● **Exercise brief**
Write out the lines below verbatim, everything from the line containing "Given: Pick the Cubo bucket fill tool" down to the line containing "will [x=90, y=840].", with both of those lines included.

● **Data listing**
○ ○ ○
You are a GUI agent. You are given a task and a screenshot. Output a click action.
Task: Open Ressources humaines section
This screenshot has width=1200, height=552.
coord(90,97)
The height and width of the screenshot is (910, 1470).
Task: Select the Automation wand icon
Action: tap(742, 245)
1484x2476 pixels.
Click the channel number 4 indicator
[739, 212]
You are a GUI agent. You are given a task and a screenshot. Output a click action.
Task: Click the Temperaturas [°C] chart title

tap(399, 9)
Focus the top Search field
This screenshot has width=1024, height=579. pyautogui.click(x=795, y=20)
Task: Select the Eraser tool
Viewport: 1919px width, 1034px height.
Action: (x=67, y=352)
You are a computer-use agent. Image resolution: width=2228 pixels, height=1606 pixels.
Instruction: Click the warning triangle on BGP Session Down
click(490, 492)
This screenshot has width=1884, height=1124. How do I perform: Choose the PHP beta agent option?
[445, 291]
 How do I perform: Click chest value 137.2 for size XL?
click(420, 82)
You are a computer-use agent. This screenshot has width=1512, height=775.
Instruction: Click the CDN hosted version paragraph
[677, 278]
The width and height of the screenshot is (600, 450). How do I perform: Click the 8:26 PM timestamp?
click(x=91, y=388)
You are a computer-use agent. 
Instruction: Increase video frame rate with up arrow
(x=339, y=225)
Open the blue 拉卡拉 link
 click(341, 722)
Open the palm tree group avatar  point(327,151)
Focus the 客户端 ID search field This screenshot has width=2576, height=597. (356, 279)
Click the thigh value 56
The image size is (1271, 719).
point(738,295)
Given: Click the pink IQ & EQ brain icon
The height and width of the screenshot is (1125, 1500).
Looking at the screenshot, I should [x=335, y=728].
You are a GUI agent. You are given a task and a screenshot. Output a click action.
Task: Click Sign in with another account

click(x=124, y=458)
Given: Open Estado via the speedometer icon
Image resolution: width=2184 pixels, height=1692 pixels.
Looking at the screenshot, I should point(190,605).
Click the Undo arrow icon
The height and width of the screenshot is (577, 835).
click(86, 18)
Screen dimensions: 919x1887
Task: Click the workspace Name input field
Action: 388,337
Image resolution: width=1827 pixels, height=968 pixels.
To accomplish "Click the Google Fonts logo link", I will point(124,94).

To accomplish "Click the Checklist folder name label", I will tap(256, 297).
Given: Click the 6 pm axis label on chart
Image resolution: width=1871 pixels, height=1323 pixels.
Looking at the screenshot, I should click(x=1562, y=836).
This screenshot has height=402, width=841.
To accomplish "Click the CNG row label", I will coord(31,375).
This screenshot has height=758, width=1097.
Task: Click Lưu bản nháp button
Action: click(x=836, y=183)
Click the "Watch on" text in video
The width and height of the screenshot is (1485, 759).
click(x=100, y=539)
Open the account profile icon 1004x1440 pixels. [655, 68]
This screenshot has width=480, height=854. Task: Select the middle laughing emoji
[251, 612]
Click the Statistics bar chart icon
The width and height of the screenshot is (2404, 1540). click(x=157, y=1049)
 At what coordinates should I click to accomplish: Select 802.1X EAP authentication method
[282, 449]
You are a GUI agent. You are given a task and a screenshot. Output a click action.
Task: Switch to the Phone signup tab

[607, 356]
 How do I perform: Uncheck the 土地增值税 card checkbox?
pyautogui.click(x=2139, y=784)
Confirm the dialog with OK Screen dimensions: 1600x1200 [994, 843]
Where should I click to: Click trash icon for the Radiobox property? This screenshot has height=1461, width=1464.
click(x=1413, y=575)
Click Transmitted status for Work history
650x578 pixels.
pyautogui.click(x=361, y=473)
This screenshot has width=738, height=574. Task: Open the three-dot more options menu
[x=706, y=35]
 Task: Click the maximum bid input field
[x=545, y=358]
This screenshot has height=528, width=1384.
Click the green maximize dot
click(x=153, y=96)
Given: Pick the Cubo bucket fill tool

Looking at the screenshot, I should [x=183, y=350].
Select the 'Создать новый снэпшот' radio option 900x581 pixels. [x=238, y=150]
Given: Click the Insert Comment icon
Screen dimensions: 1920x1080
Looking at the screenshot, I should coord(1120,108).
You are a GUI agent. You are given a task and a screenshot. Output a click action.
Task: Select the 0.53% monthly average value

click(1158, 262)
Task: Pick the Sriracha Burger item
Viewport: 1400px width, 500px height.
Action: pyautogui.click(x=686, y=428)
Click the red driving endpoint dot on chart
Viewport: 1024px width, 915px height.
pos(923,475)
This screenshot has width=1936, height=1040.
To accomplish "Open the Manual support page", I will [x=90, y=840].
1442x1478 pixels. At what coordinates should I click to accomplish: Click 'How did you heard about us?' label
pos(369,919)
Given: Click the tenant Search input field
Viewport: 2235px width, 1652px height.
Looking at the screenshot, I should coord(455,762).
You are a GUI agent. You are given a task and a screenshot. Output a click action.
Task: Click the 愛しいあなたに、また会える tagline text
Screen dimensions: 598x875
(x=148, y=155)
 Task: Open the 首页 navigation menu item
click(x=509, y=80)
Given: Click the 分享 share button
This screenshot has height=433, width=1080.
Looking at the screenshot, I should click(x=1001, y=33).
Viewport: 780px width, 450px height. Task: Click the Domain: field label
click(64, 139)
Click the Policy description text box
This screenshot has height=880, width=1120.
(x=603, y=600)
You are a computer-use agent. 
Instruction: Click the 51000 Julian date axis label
○ ○ ○
● **Reply**
Given: Pick the Cubo bucket fill tool

Looking at the screenshot, I should [x=183, y=350].
Select the 'Создать новый снэпшот' radio option 900x581 pixels. [x=238, y=150]
Given: Click the Insert Comment icon
Screen dimensions: 1920x1080
Looking at the screenshot, I should coord(1120,108).
You are a GUI agent. You are given a task and a screenshot. Output a click action.
Task: Select the 0.53% monthly average value

click(1158, 262)
Task: Pick the Sriracha Burger item
Viewport: 1400px width, 500px height.
Action: pyautogui.click(x=686, y=428)
Click the red driving endpoint dot on chart
Viewport: 1024px width, 915px height.
pos(923,475)
This screenshot has width=1936, height=1040.
To accomplish "Open the Manual support page", I will [x=90, y=840].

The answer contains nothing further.